*Entries*:
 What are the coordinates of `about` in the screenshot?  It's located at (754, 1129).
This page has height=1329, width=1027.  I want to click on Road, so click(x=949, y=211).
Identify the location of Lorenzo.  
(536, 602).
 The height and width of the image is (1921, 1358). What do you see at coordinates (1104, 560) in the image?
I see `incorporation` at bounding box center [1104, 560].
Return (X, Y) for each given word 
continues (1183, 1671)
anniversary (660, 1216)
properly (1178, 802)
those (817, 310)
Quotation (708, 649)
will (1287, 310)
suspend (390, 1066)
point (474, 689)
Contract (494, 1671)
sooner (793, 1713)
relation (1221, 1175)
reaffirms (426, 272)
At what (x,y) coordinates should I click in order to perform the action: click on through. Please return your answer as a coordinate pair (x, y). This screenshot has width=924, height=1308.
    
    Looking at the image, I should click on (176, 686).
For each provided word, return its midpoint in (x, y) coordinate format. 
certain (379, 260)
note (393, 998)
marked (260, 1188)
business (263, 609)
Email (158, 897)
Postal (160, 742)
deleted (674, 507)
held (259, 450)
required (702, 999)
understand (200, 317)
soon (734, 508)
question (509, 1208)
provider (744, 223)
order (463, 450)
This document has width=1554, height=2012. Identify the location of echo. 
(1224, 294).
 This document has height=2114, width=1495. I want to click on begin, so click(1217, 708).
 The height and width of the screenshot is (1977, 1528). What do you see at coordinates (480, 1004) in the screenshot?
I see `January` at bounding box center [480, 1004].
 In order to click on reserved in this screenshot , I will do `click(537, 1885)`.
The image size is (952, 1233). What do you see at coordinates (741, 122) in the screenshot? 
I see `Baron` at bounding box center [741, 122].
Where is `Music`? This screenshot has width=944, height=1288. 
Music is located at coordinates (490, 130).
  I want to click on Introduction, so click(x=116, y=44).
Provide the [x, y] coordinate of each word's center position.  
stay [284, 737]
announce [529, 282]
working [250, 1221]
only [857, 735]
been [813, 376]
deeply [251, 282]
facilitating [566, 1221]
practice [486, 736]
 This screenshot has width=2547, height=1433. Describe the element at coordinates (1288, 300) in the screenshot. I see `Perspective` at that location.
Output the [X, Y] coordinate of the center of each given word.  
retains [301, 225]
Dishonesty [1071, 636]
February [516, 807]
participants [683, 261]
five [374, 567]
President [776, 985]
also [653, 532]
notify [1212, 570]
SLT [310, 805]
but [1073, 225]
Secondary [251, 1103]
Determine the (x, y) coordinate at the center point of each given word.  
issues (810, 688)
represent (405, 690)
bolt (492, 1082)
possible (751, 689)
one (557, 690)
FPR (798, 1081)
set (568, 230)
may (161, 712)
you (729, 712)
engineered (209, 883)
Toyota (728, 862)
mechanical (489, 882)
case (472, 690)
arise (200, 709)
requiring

*Problem statement*:
Rewrite the data starting at the line that contains "anniversary (660, 1216)" and ending after the line that contains "reaffirms (426, 272)", adding -72 to every number in the coordinates and leaving everything else on those lines unchanged.

*Answer*:
anniversary (588, 1144)
properly (1106, 730)
those (745, 238)
Quotation (636, 577)
will (1215, 238)
suspend (318, 994)
point (402, 617)
Contract (422, 1599)
sooner (721, 1641)
relation (1149, 1103)
reaffirms (354, 200)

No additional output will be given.